La course se prolongea. Finalement ils pénétrèrent dans une trouée d’arbres, au centre de laquelle s’élevait une masure basse. Des piles désordonnées de buches l’entouraient. Le toit de la cabane en rondins descendait jusqu’au sol, recouvert de plaques de terres séchées et de larges pierres plates. Le Gasthil poussa de l’épaule la porte et pénétra à l’intérieur. Une forte odeur rance empestait l’unique pièce. Le plancher était branlant. Près de la porte, un coffre ouvert, deux tonneaux cerclés. Dans un coin, quelques outils posés au sol, haches, faux, faucilles, rabots et une multitude de poteries, certaines ébréchées, d’où s’échappaient des relents peu appétissants.
Un feu couvait dans l’âtre de la cheminée rustique qui s’ouvrait sur un trou béant dans la toiture. Dans une marmite mijotait le repas du soir. Le Maître des Arts Combattants déposa l’enfant sur l’unique paillasse, recouverte de toiles rêches. Puis il alluma trois bougies épaisses qu’il disposa sur une table de bois, à peine dégauchie. Il saisit une écuelle, la remplit avec une lichette du brouet qui mijotait sur le feu. Il la tendit à Sans-nom ainsi qu’une cuiller en bois et une tranche de pain.
— Mange mon garçon. Tu as sûrement faim après tant d’émotions.

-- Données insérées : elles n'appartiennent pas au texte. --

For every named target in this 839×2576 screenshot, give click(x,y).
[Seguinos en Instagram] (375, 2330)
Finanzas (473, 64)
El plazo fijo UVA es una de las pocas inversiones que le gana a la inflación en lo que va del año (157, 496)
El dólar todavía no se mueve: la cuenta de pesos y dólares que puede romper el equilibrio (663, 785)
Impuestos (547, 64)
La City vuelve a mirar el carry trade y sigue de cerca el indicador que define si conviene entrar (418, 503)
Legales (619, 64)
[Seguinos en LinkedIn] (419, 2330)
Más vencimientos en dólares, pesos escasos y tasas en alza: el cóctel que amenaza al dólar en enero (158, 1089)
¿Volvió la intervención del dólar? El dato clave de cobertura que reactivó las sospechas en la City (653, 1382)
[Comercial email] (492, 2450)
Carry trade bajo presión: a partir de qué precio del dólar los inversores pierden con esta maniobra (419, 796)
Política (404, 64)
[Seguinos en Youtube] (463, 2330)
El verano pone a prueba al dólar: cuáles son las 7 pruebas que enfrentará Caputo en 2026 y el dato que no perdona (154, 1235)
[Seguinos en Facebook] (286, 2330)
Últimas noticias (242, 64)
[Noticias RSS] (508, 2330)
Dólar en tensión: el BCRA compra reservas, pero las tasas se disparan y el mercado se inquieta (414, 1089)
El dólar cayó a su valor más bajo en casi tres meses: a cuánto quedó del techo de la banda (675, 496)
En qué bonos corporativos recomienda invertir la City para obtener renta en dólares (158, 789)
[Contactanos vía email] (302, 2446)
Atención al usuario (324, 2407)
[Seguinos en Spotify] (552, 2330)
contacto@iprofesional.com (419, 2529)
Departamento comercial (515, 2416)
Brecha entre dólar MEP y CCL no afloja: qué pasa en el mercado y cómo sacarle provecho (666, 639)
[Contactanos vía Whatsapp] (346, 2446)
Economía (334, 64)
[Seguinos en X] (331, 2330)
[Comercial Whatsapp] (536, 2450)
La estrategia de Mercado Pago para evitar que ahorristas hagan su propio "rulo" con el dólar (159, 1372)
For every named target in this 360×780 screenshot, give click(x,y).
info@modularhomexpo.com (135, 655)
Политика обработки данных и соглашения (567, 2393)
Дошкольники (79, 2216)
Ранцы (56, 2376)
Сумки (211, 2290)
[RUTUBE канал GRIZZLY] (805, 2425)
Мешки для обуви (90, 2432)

Tirant à lui l’unique tabouret de la pièce, il s’assit face à l’enfant. Il l’observa un long moment dévorer le potage au chou où flottaient de petits morceaux de viande filandreuse. Il ne bougea d’un iota tandis que Sans-nom vidait avec empressement le contenu de la mixture au goût prononcé d’oignons.
— Mais, les oégirs…
— Ne t’inquiète pas. C’était à prévoir. Nous avons tous entendu l’Appel. Leur maître également. Ils attendaient que la Première quitte ses terres pour les investir. Mais, toi et moi, nous allons leur jouer un bien vilain tour.
— Oh ça oui ! s’exclama le garçon, de nouveau plein d’entrain.
— J’aimerais tout d’abord savoir pourquoi tu n’as pas rejoint Massilia comme nous l’avions convenu.
Sans-nom répondit sans malice, d’une toute petite voix.
— J’ai flâné. Je n’arrivais pas à partir alors je suis retourné au bord de la Lorge. Le temps a filé si vite aujourd’hui. J’atteignais la Croisée lorsqu’un oégir a surgi sur la route. Je n’ai eu que le temps de me jeter dans les herbes. Puis d’autres sont venus des collines proches de l’océan… Je n’avais d’autre choix que de rebrousser chemin.